Now, he is part of a two-man team operating a Browning machine gun on the war's front line, in the eastern Donbas region. His partner, Private Ivan Ilkiv, used to drive a tractor.
They are members of the Territorial Defence Forces, an all-volunteer military organisation whose ranks swelled in the first days of the war. The force handed out rifles to civilians who wanted to defend their towns or villages against the Russian invasion, and no military background was required.
Most Territorial Defence Force volunteers operate in their hometowns or at checkpoints far from the front, but some have become combatants in the east.
Mr Verediuk, 32, said he had volunteered to come to the front to avoid fighting the Russians near his home in the country's west. "If the enemy will reach my home, it will be too late to protect it," he said.
This week, the two volunteers were guarding a position observing the road that the Russians might take to advance on the village of Novopil in the Donetsk region of eastern Ukraine.
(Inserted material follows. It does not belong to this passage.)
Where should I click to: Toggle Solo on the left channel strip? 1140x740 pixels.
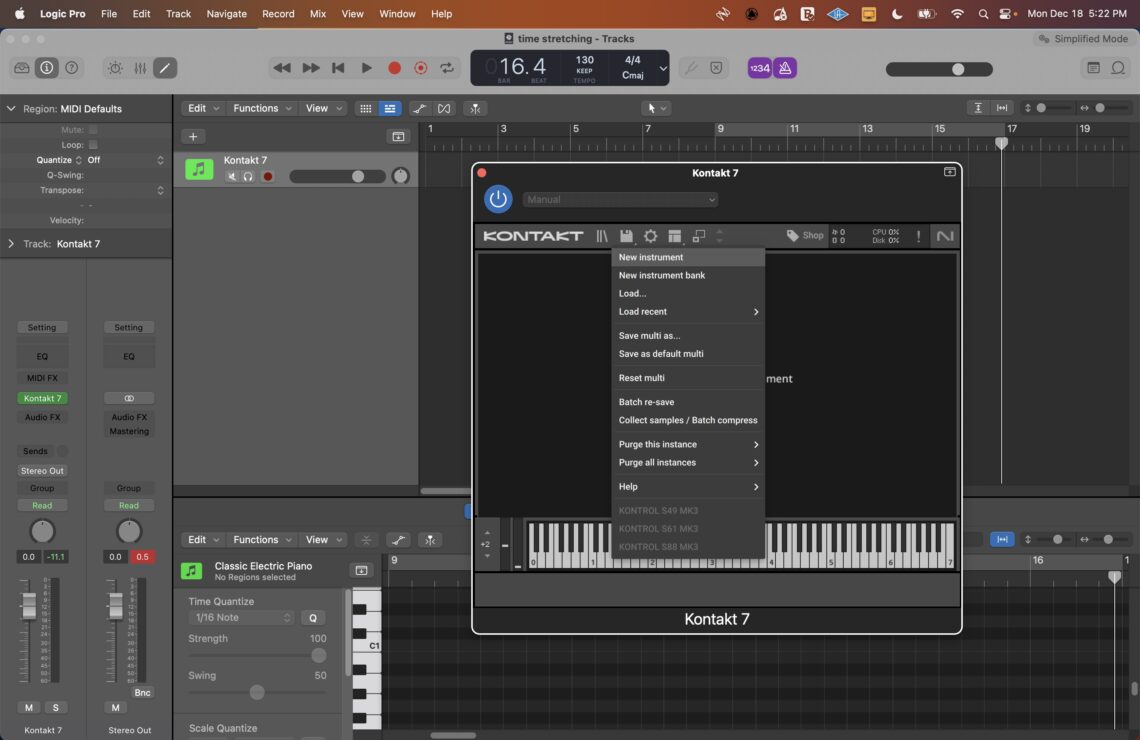(55, 708)
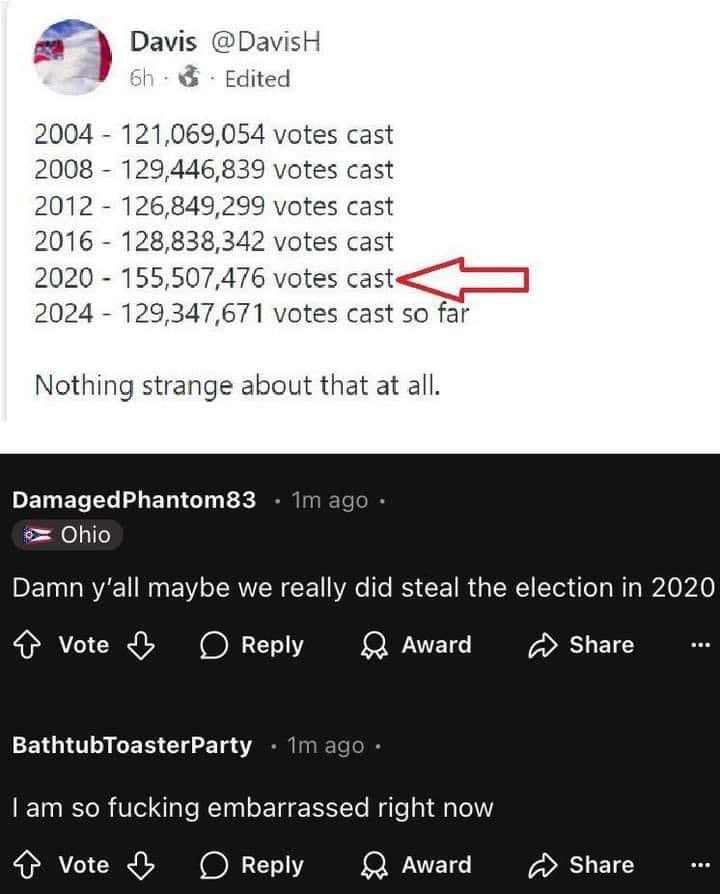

They had received their machine gun three days earlier and welded a mount to their personal car to allow it to be fired from the vehicle.
The fields around them were dotted with craters from shelling earlier in the day, and the smell of smoke still hung in the air.
Novopil, a dot in a sea of farmland in the wide-open steppe of eastern Ukraine, is next to a road that Russian forces had used to control access to areas to the north. As the Ukrainians sought to regain control over the road, the village became a major battlefield for a month.
No regular soldiers could be spared for the counterattack on the village, so a brigade of Territorial Defence Force volunteers recaptured Novopil last week, in a significant battlefield success for the organisation.
"It's not ideal that a Territorial Defence brigade had to fight for such an important bit of the front line, but it's not like there was a choice," said Colonel Oleksandr Ihnatiev, the brigade's commander. The fighters were supported by artillery, the air force and tanks, he said.
On patrols, the brigade is a ragtag group. Older men with greying beards walk on footpaths through the tall spring grass on the steppe, past houses damaged by shelling. The fields stretch to the horizon with no natural barriers, creating a sense of exposure.
In the village, volunteers patrol past the body of a Russian soldier lying beside a cinder-block shed and stop to rest in the shade inside abandoned, damaged houses.
They wear helmets with green ribbons woven into them, to blur the profile of their heads as protection against snipers.
The group may be inexperienced fighters, Col Ihnatiev said, but "their training was already in battle".